La noticia pasó inadvertida. Fue publicada en las páginas interiores de los periódicos en medio de las historias mínimas de todos los días. Los editorialistas de la prensa la hicieron a un lado. Los comentaristas radiales no mostraron mayor interés. Pero la noticia es preocupante. Literalmente de vida o muerte. Esta semana el director del Instituto Colombiano de Medicina Legal anunció un incremento de 16% de los homicidios durante el año anterior. El número de asesinatos pasó de 14.138 en 2008 a 16.363 en 2009. La tasa anual ya se acerca a 38 muertes por cada cien mil habitantes. El Plan de Desarrollo planteaba, cabe recordarlo, llevar la tasa de homicidios de 33 a 30 entre 2006 y 2010: una meta modesta que no va a cumplirse.

A finales del año anterior, en medio del optimismo navideño, el general Naranjo pronosticó una caída de 300 homicidios en 2009 con respecto a 2008. Entusiasmado, señaló entonces que la tasa anual sería la más baja de los últimos 23 años. Llama la atención, por una parte, la discrepancia entre los registros de la Policía Nacional y los de Medicina Legal. Pero, sobre todo, preocupa el optimismo del general Naranjo ante el resurgimiento de la violencia homicida en muchas regiones del país. Valdría la pena, al menos, que se pronunciara sobre las cifras de Medicina Legal.

El incremento de los homicidios no obedece simplemente al recrudecimiento de la violencia en dos o tres ciudades problemáticas. Los casos de homicidio se duplicaron en Medellín. Pero al mismo tiempo aumentaron 40% en Sincelejo, 25% en Cartagena y Arauca, 15% en Cali, Montería y Santa Marta, y 6% en Bogotá y Barranquilla. Sólo en la Zona Cafetera, en el Cesar y en algunas zonas apartadas hubo una disminución significativa del número de homicidios. En términos generales, el crecimiento de los homicidios parece ser un fenómeno real y extendido. No es un problema puntual. Ni mucho menos una distorsión estadística.

Las autoridades conocen bien las causas del problema: el crecimiento del crimen organizado, el reciclaje de las bandas de narcotraficantes, los coletazos de la desmovilización de los paramilitares, etc. Pero no parecen preparadas para enfrentarlo. Las propuestas recientes revelan una mezcla de desespero e impotencia. Primero fueron los estudiantes y los taxistas los llamados a resolver el problema. Después fueron los obispos los reclutados para facilitar una negociación azarosa con las bandas emergentes. A finales de la semana el Gobierno aclaró que los obispos sólo estaban autorizados para hacer labores pastorales. Ya los veremos, entonces, tratando de convencer a los criminales de las bondades del amor al prójimo.

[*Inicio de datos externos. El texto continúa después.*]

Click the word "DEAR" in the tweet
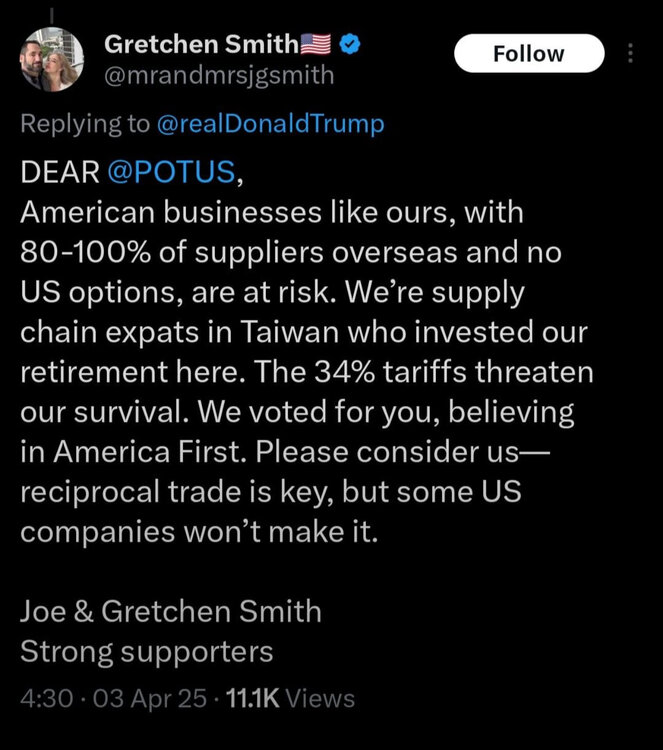663x750 pixels. (x=59, y=171)
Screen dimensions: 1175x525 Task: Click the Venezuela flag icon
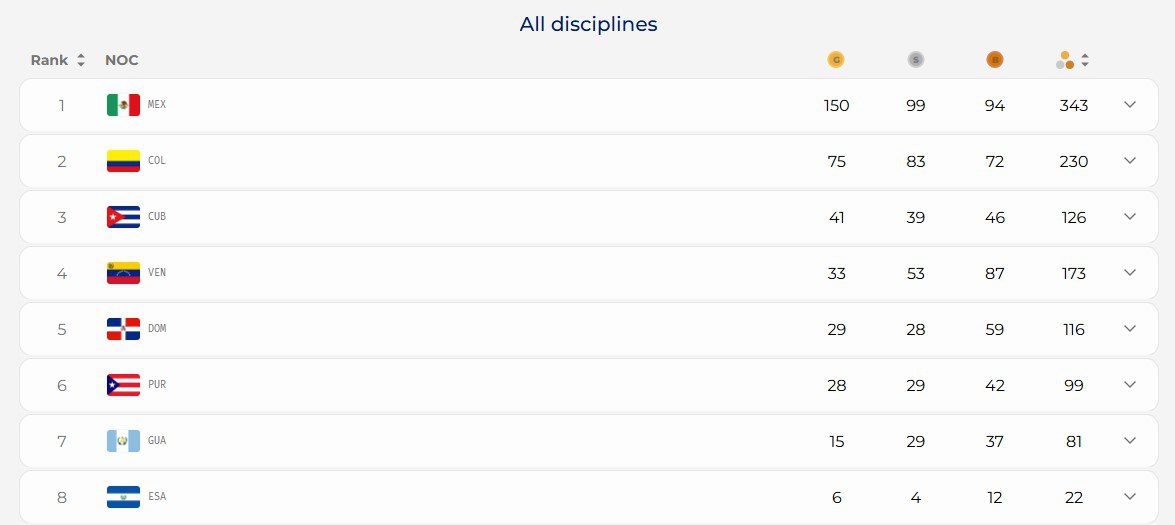(124, 273)
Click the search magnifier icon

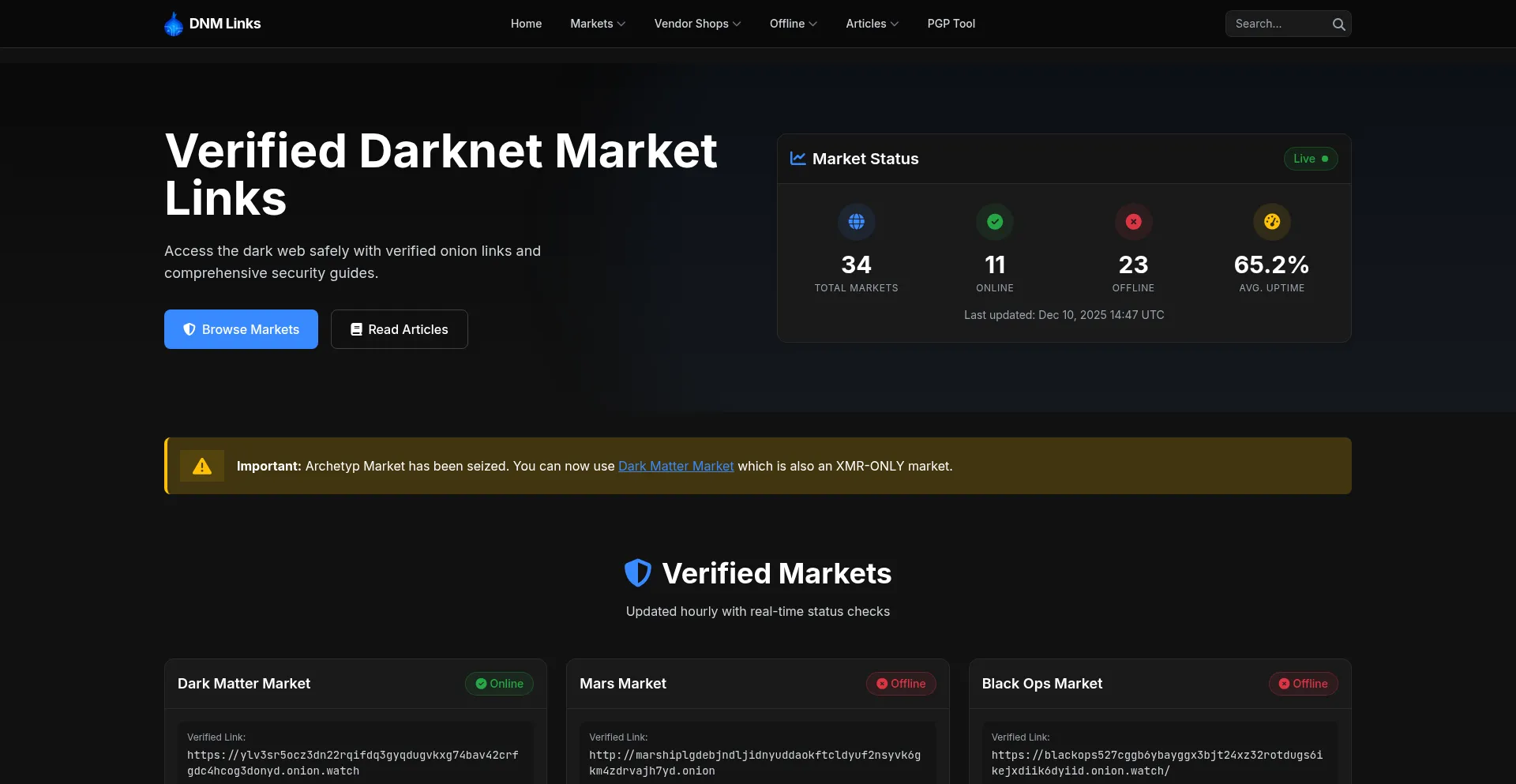point(1338,24)
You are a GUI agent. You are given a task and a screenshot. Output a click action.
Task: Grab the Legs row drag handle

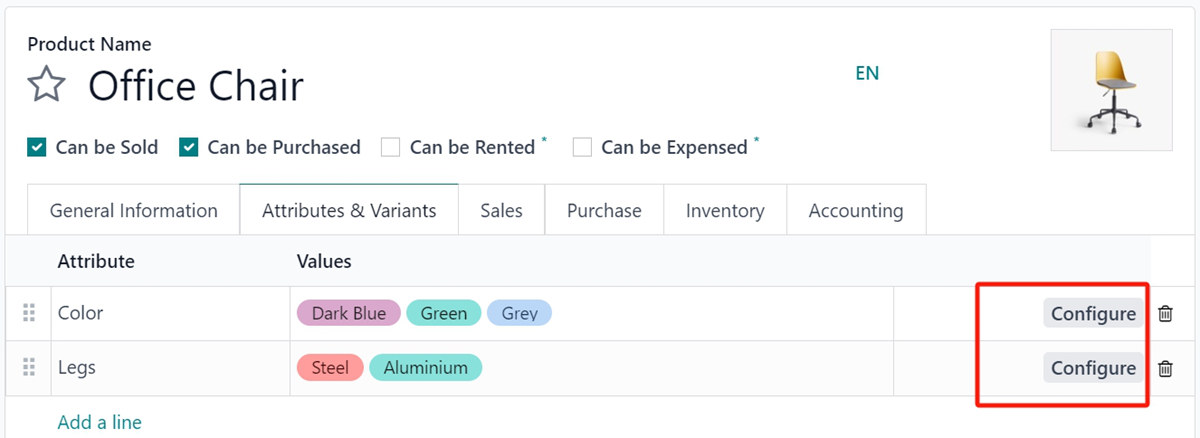[29, 368]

“Ocho años es poco tiempo para recuperar la seguridad”, dijo el presidente Uribe el día viernes. Y hasta razón tendrá. Pero la recuperación de la seguridad requiere un cambio de rumbo. Mientras cientos de miles de soldados buscan en la selva a un puñado de guerrilleros invisibles, los policías enfrentan todos los días en las calles a organizaciones cada vez más poderosas. La geografía, la naturaleza y la intensidad de la violencia están cambiando rápidamente. Y el Gobierno no parece haberse dado cuenta. Debería comenzar al menos por actualizar sus cifras.